Pick from one of the following projects:

  • Helping a writer revise a draft
  • Helping a group of people run (or schedule? or debrief?) an important meeting
  • Helping an organization leadership team communicate with stakeholders
  • Helping a researcher (or similar person) manage notes and/or ideas

If your team has a different idea, please run it by me.

Milestones

Milestone 1: Needfinding

A draft of this milestone should be completed by the end of Week 2. It should be substantially complete by the end of Week 3.

These instructions are based on KIXLAB HCI Project 1

Skim through The Design Thinking Bootcamp Bootleg by Stanford d.school (CC BY-NC-SA 3.0).

Good design starts by gaining empathy and understanding needs of your target users. How? Observe them. Talk to them.

For this milestone, you will observe and interview three potential target users. Please make sure you meet with people who are experiencing the problem you are tackling. Ideally include at least one extreme user (bootleg p.11), who is experiencing non-average constraints and situations.

How? Preparing for an interview (bootleg p.9) is a good idea. For each participant:

Each member should observe and interview at least one person. Having multiple members join an interview session, of course, is recommended.

  1. Observe them dealing with the experience you're trying to redesign in a real environment. Ask the participant to perform some part of the task as realistically as possible, so that you have a good understanding of what they actually do (not just what they think or say they do).
  2. Record: Carefully take notes, sketch, and capture photos about what you observe. Do not record video, as the participant might feel uncomfortable and perform unnaturally.
  3. Interview: Spend 10-20 minutes interviewing the participant about what you observed. Ask "why" questions, focus on "feelings", and seek "stories". The guidelines in "Interview for Empathy" (bootleg p.10) might help.

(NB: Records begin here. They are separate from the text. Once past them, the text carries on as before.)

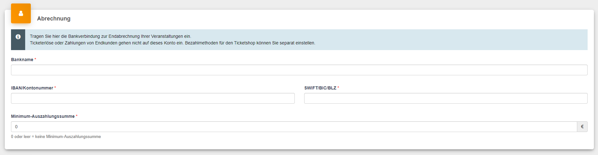Screen dimensions: 598x155
Task: Click the Bankname field label
Action: click(22, 60)
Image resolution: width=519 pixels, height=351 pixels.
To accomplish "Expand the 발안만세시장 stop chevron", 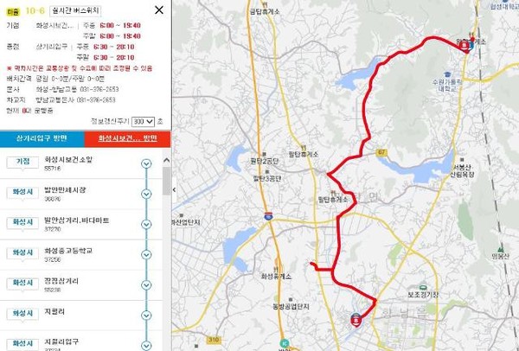I will pos(146,194).
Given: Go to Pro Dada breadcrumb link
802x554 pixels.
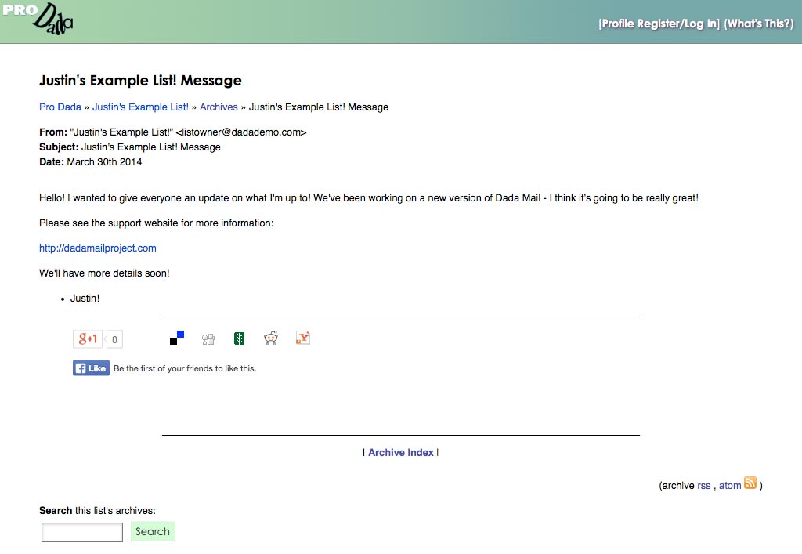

After completing your observations, your team needs to reflect on what you learned from the participants, and identify needs and insights. Needs are what your user is trying to accomplish, expressed as verbs. They indicate your user's activities and desires. Insights are discoveries that you might use in creating solutions. They are opportunities, not features or solutions. There are no bad ideas in this stage: go for volume, and generate at least 10 needs and 10 insights. Using an empathy map (bootleg p.15) might help, although it's not required.

Slides

Make a brief slide deck that includes the following:

  • Experience you are planning to redesign (one sentence)
  • Observations & Interviews: A narrative of the people you observed and interviewed.
    • Note: Do not use real names of the users, but describe who they were in detail.
    • Keep it concise and clear. A few bullet points or sentences are enough for each participant. Long reports often contain unimportant points.
  • List Needs, without detailed explanations.
  • Insights, without detailed explanations.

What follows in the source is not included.